Model Inference and Differencing Suite (MIDS)

Industrial cyber‑physical systems are becoming increasingly complex, and their software complexity grows accordingly. As a result, changing software without introducing regressions is challenging, as it requires understanding system behaviour across all scenarios and assessing the impact of changes on overall behaviour. The Model Inference and Differencing Suite (MIDS) helps manage this complexity by providing insight into system behaviour and the effects of software changes.

MIDS aims to prevent regressions and reduce the risks for software changes. It provides the following functionality.

Automated behaviour modelling

Automatically infer multi-level models of software behaviour from execution logs for existing software components. These models provide insight into how the system behaves from a high abstraction level, and allow engineers to zoom into specific lower-level details that are relevant for them.

Behavioural change impact analysis

Compare behavioural models for change impact analysis. This provides a multi-level report that indicates how the system behaviour differs with different versions of the software. Engineers can inspect this report, by step-by-step zooming in on parts of the system that have changes, to get insight into what these changes are and whether they are expected.

Main benefits

Reliable insight into current behaviour

The inferred models provide insight into the current software behaviour, which is essential for making correct software changes.

Accelerated adoption of model‑driven engineering

The inferred models can also serve to bootstrap the introduction of Model-Driven Engineering (MDE), ensuring the new models closely resemble the current behaviour, while also reducing the need for laborious and error-prone manual modelling

Reduced risk during software evolution

The software behaviour (models) of different software versions can be compared to find differences, detect regressions and reduce risks for software changes, such as patches and redesigns.

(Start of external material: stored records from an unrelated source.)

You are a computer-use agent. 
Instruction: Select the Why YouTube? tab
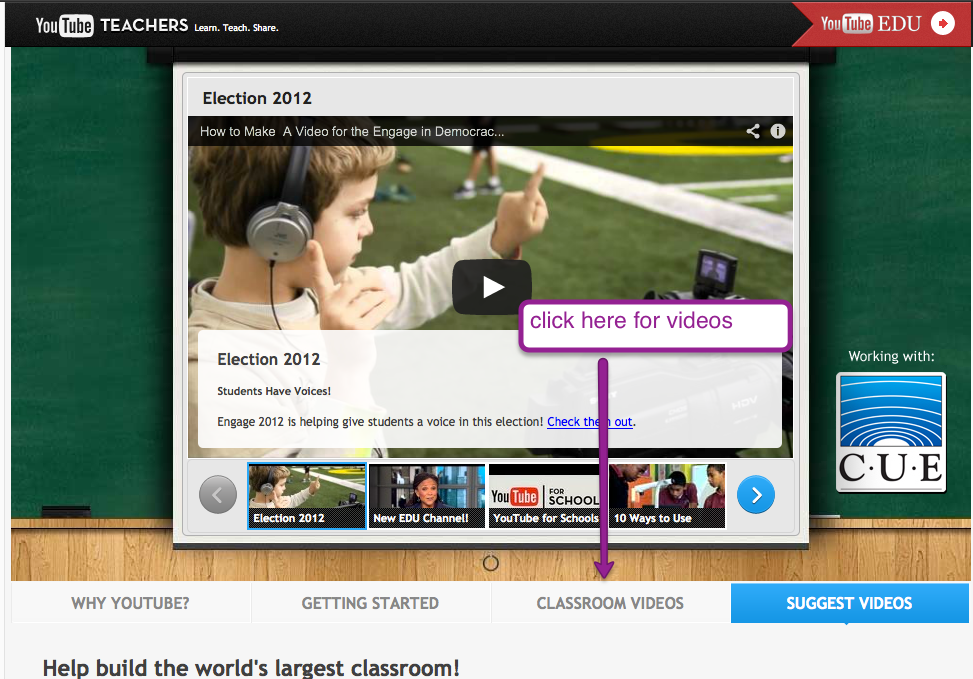[x=130, y=603]
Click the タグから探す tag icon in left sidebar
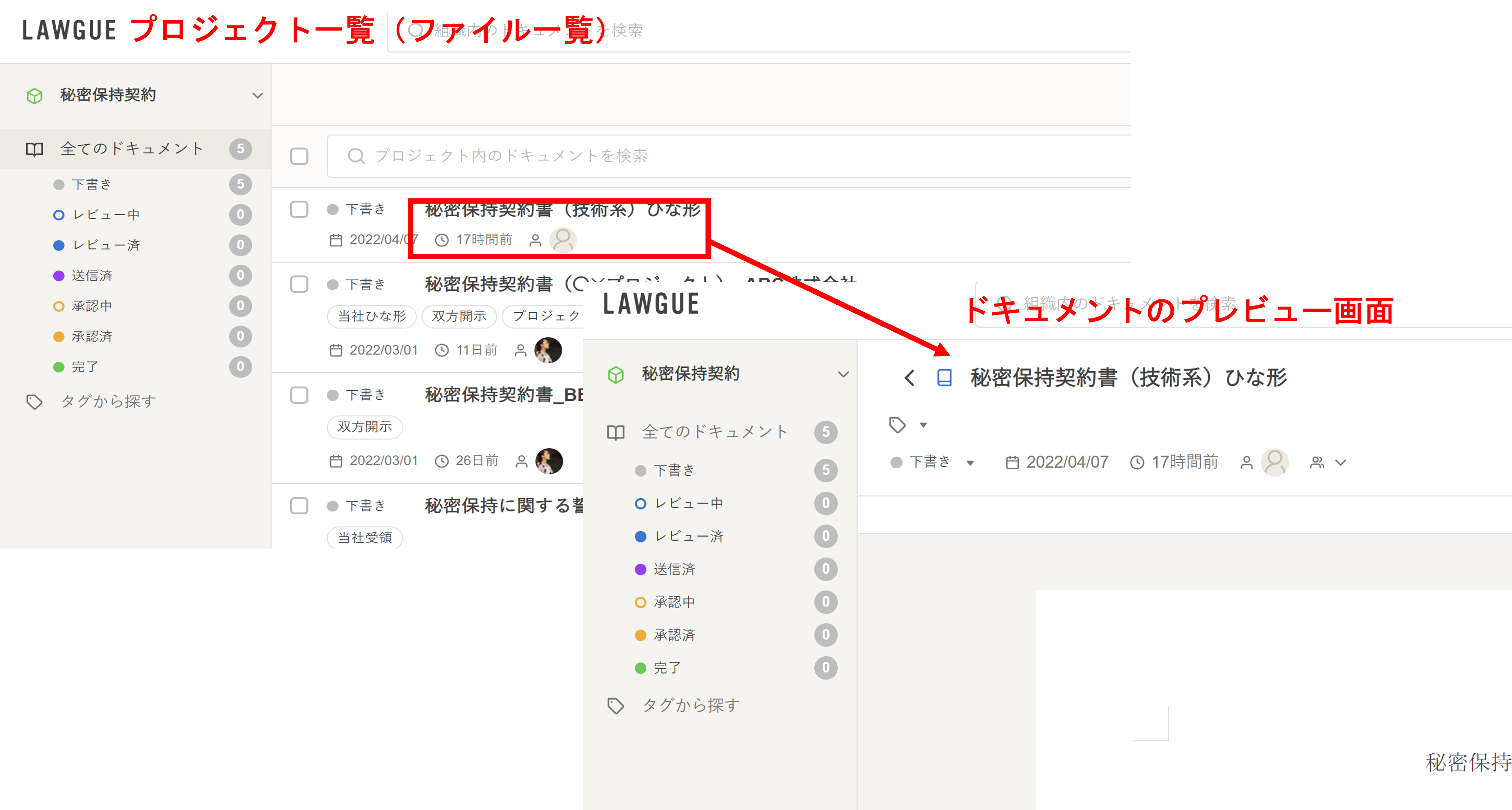Image resolution: width=1512 pixels, height=810 pixels. pos(35,402)
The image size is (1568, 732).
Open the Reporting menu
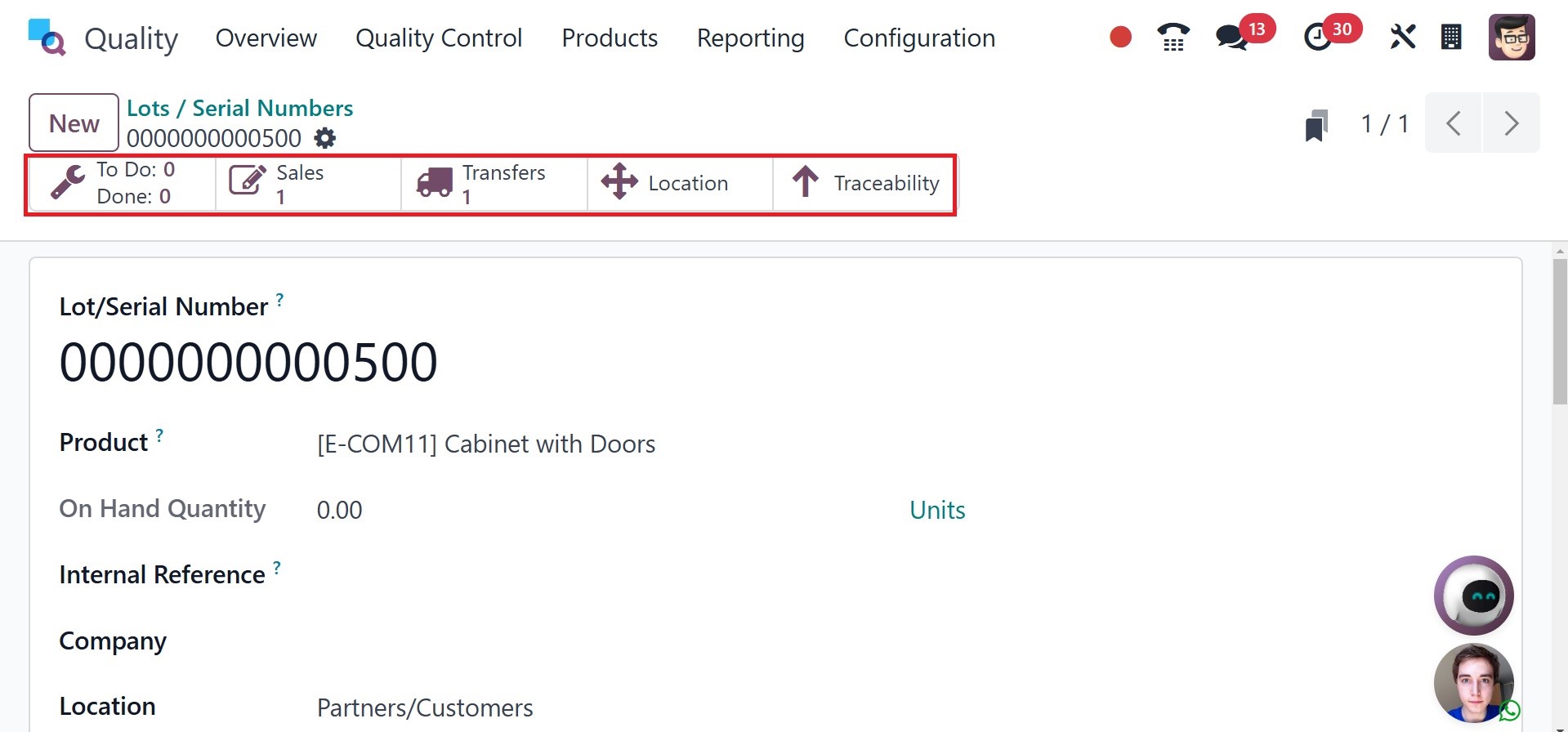coord(750,38)
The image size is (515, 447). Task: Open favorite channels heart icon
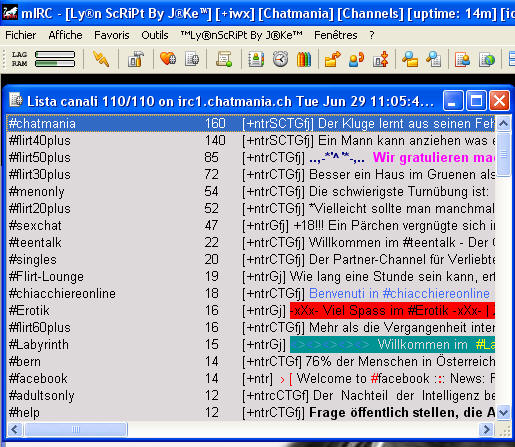[x=168, y=59]
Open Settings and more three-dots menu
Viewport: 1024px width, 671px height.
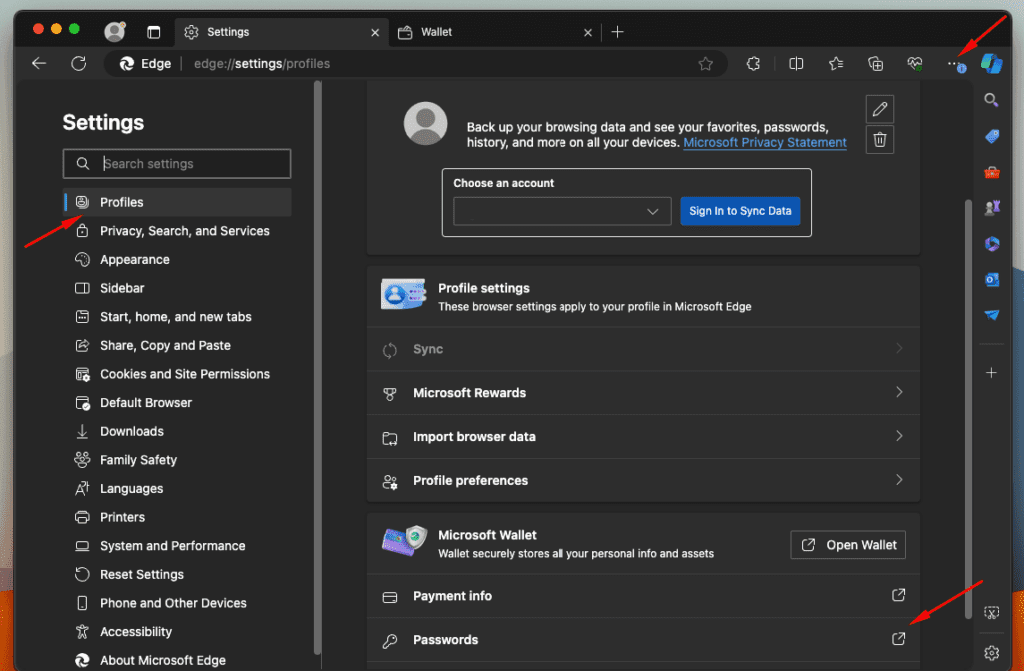tap(954, 63)
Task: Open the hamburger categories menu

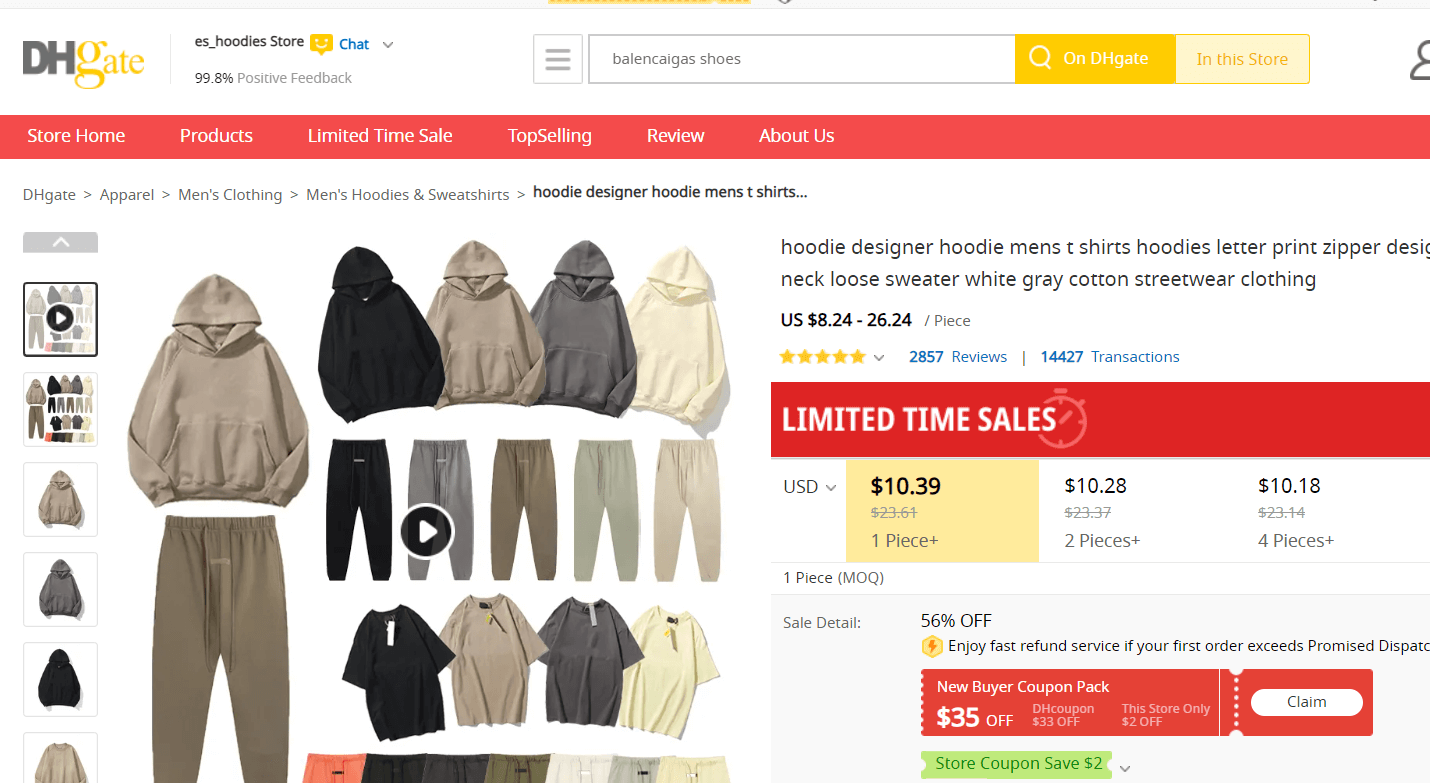Action: (x=557, y=59)
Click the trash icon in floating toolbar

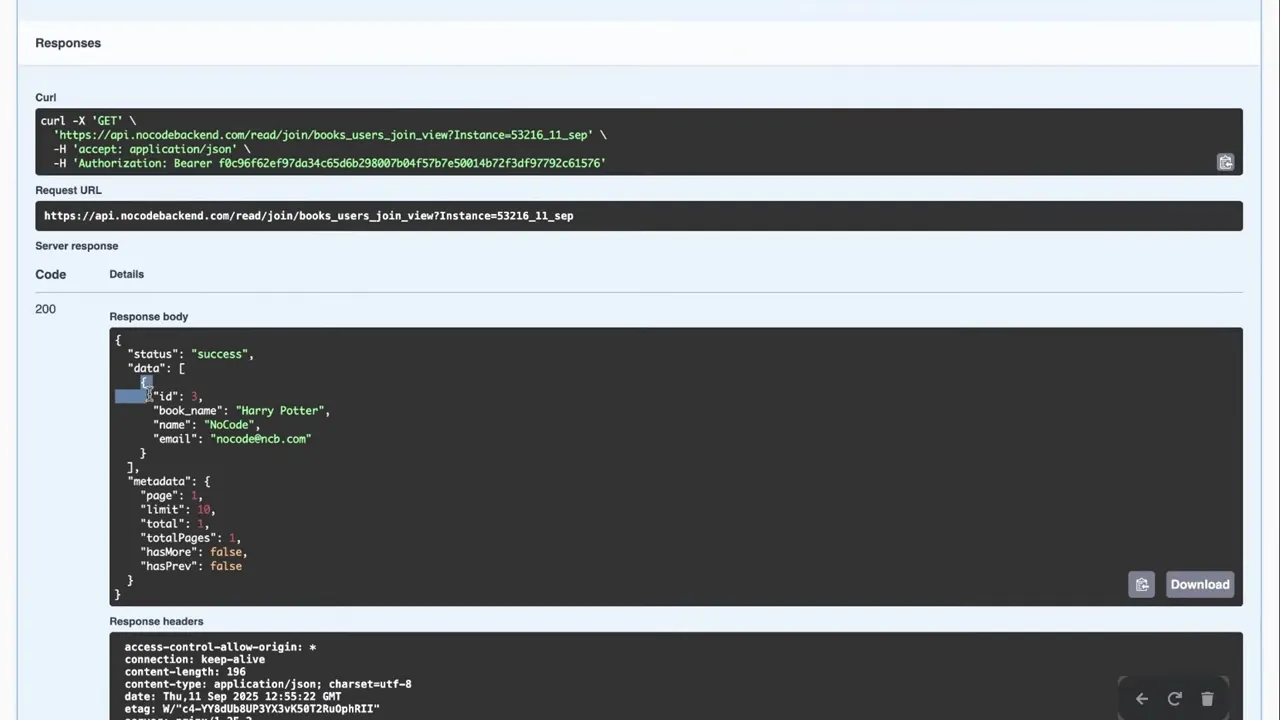coord(1207,699)
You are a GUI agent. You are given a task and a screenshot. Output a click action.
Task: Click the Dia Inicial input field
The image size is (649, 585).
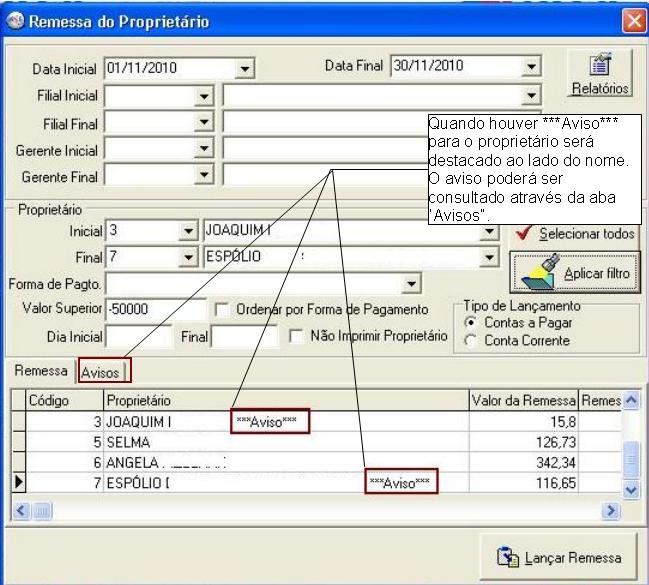click(x=140, y=337)
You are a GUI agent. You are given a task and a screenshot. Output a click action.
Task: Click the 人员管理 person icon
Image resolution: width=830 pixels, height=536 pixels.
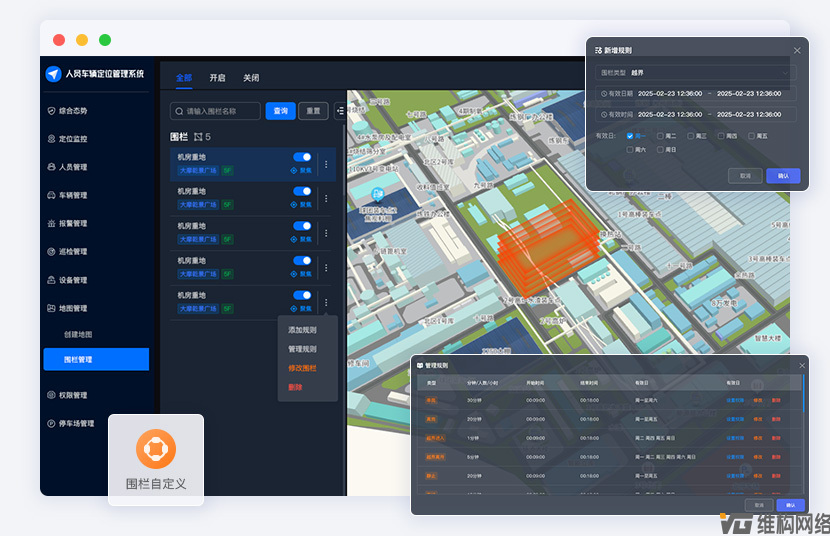(x=51, y=167)
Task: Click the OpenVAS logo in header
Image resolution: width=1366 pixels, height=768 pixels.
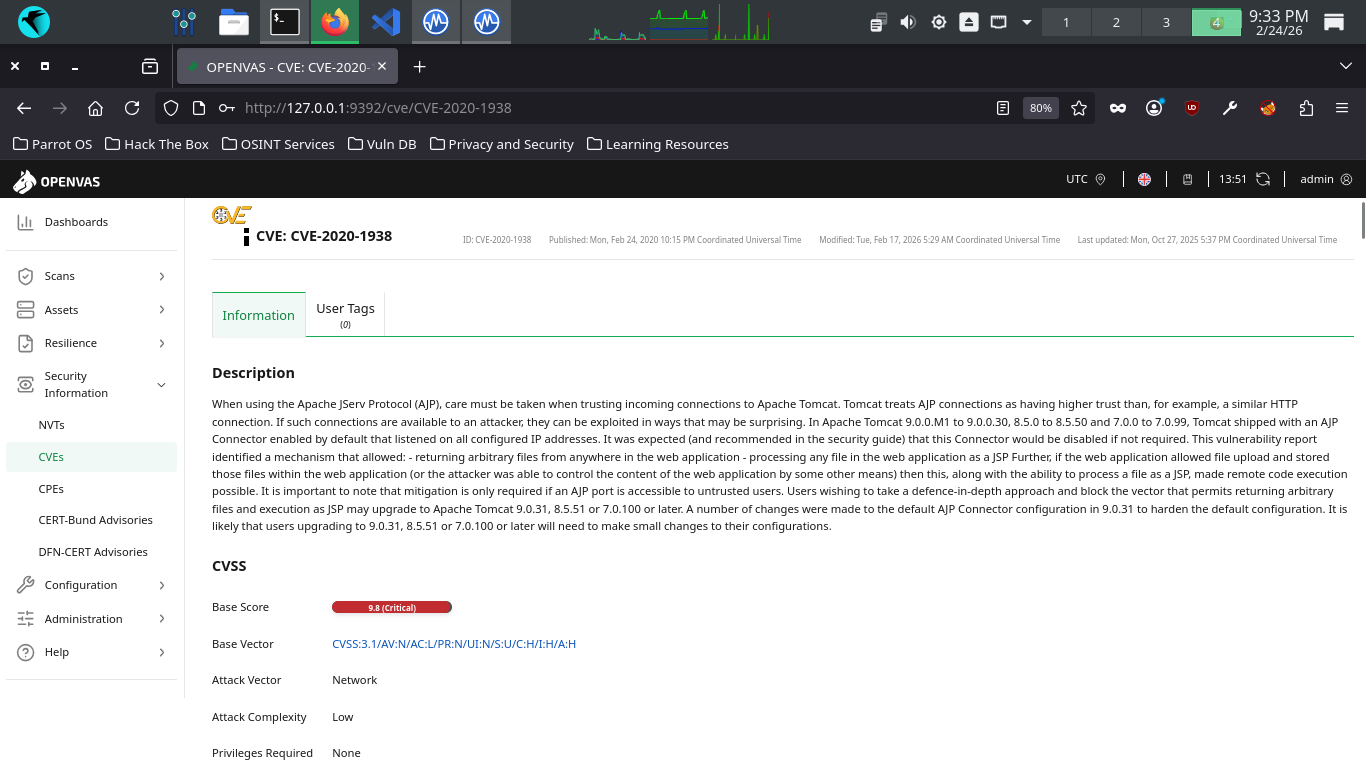Action: point(56,181)
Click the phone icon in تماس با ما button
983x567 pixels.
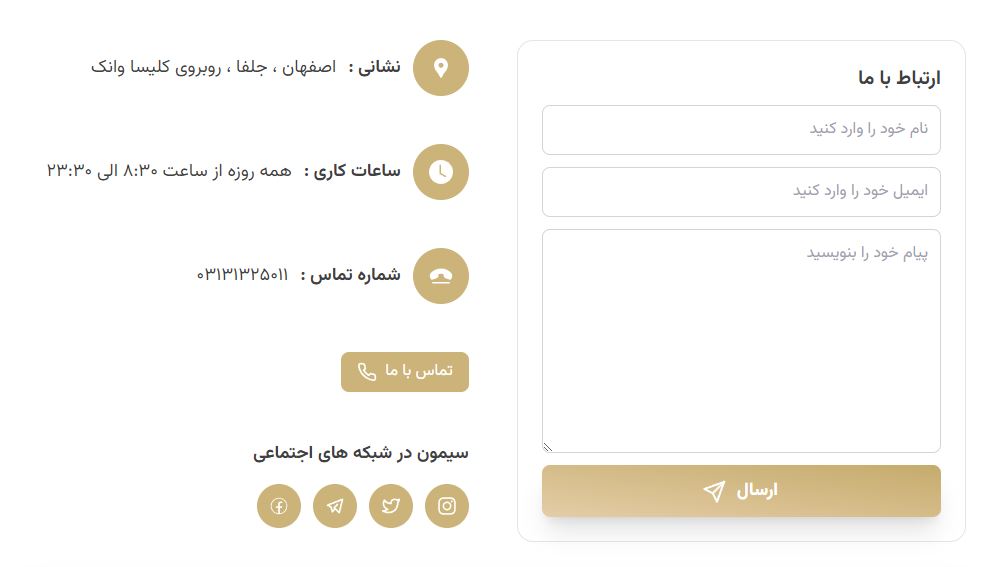367,372
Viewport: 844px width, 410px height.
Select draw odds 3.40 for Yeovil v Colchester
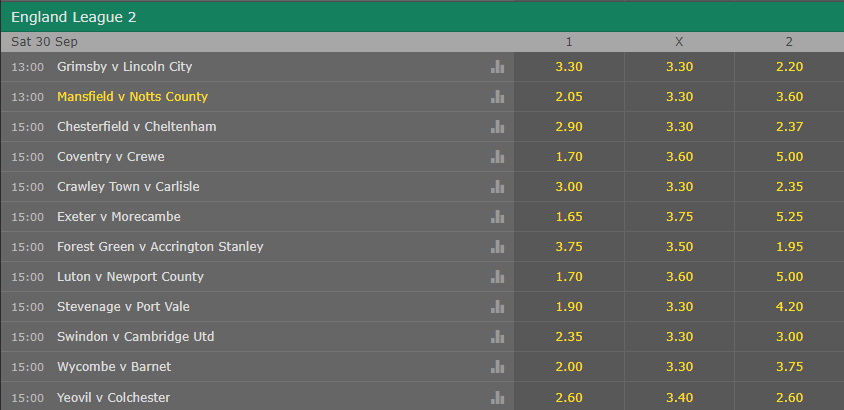[679, 398]
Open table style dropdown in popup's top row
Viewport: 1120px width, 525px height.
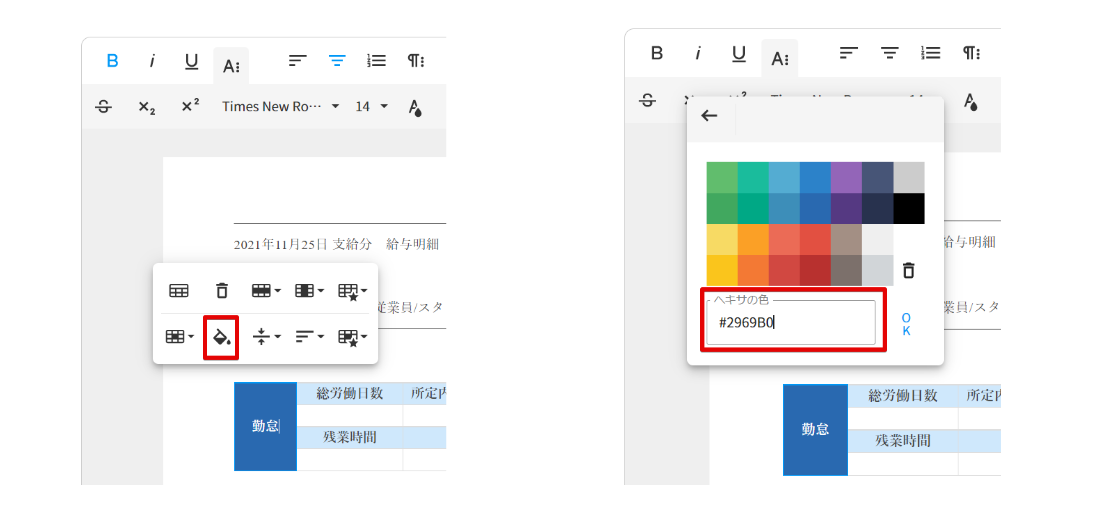click(352, 291)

The following video further introduces the MIDS approach and explains its benefits.

Open-source project

The MIDS approach and tool have been developed in collaboration by TNO-ESI and ASML in the Transposition applied research project. To allow widespread use of MIDS, it has been open-sourced under the MIT license.

Go to the MIDS website

The behavioural comparison approach of MIDS internally makes use of gLTSdiff, which is a library for comparing the structures of two or more graph models and visualizing their differences. The gLTSdiff library has been open-sourced under the MIT license.